The problem - Leave every image out, and print the remaining lines below exactly.

Records excerpted from a collection:
# # # #

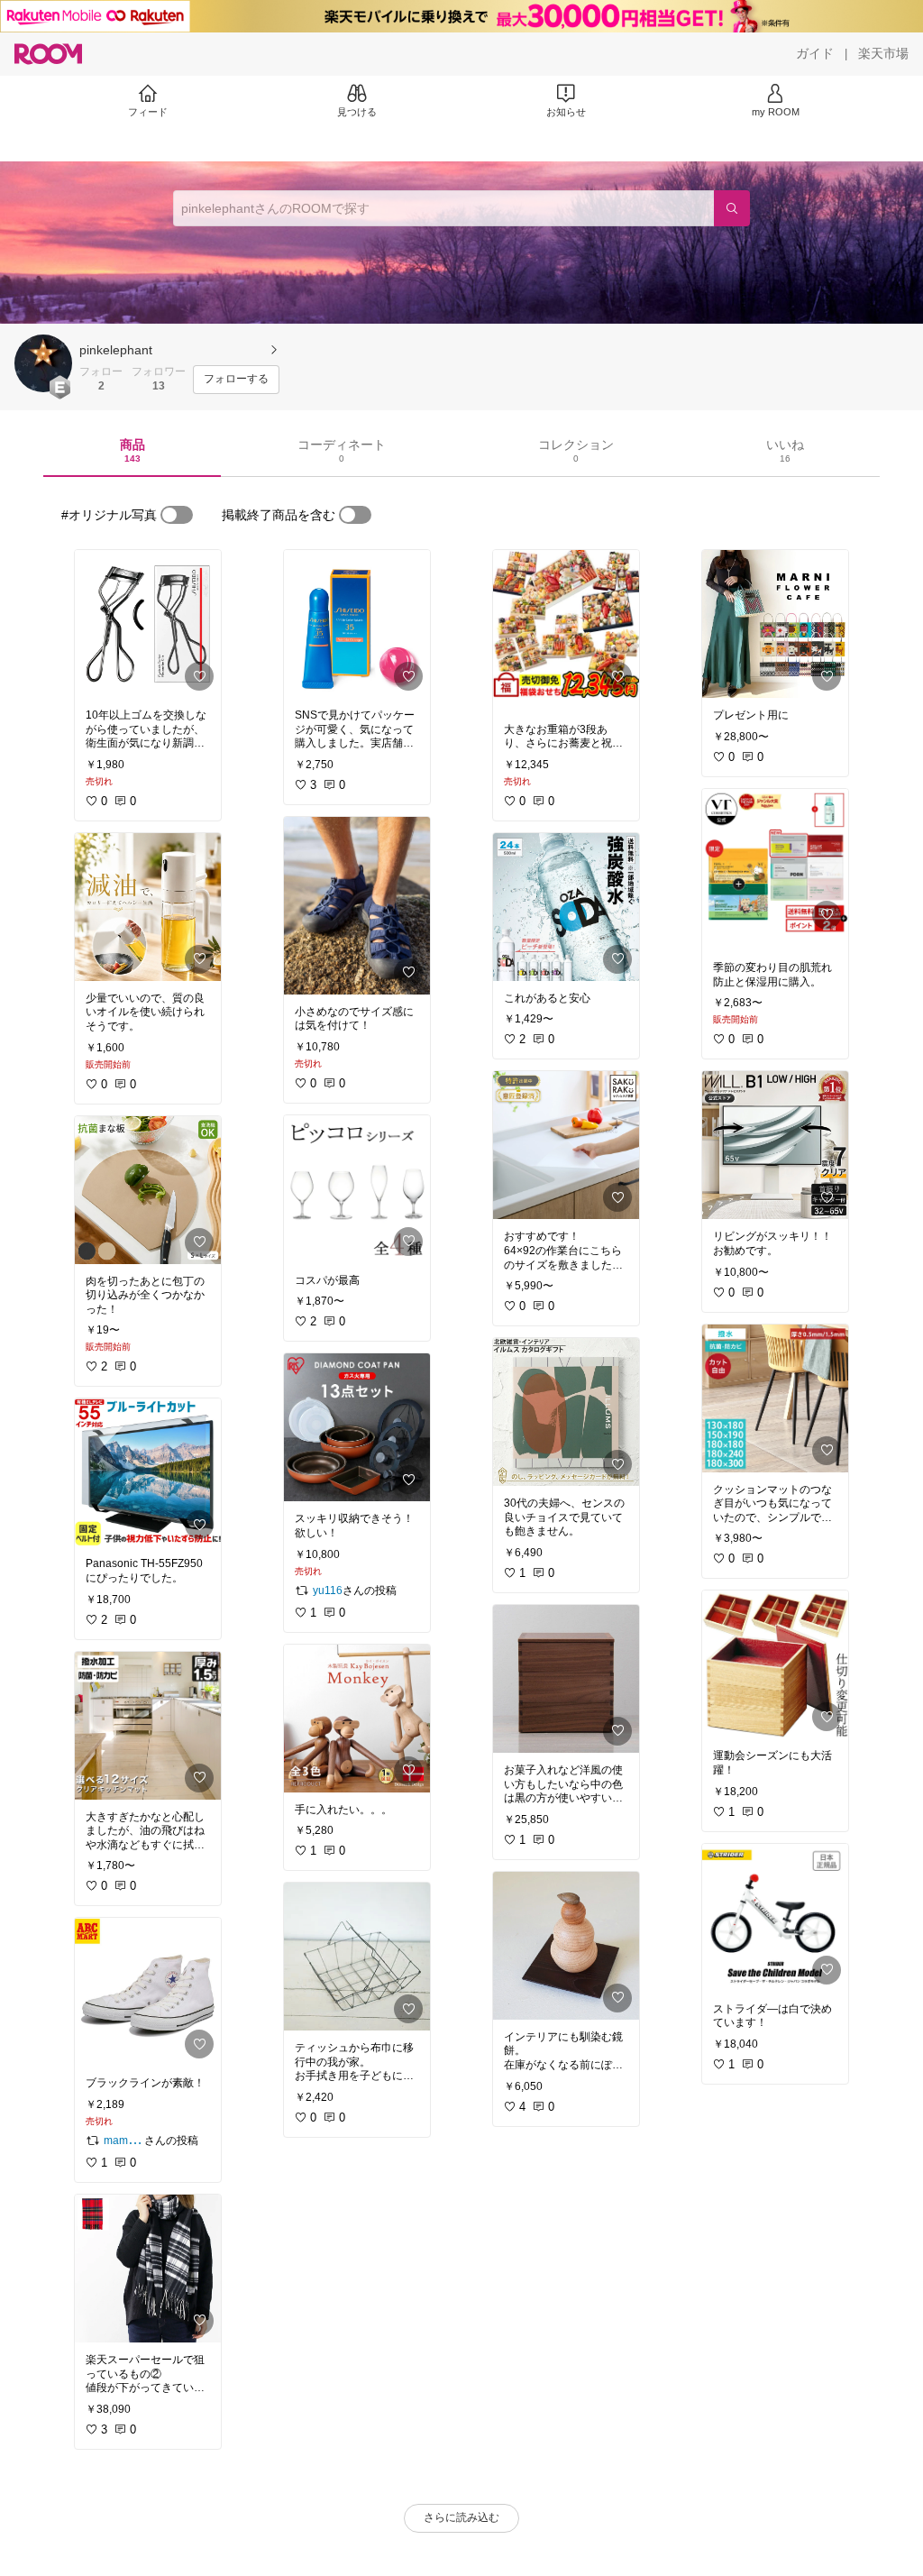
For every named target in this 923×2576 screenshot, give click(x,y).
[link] (148, 624)
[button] (43, 363)
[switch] (176, 515)
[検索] (732, 208)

# # # #

Final answer -
For every named target in this 923×2576 screenshot, give click(x,y).
[link] (148, 624)
[button] (43, 363)
[switch] (176, 515)
[検索] (732, 208)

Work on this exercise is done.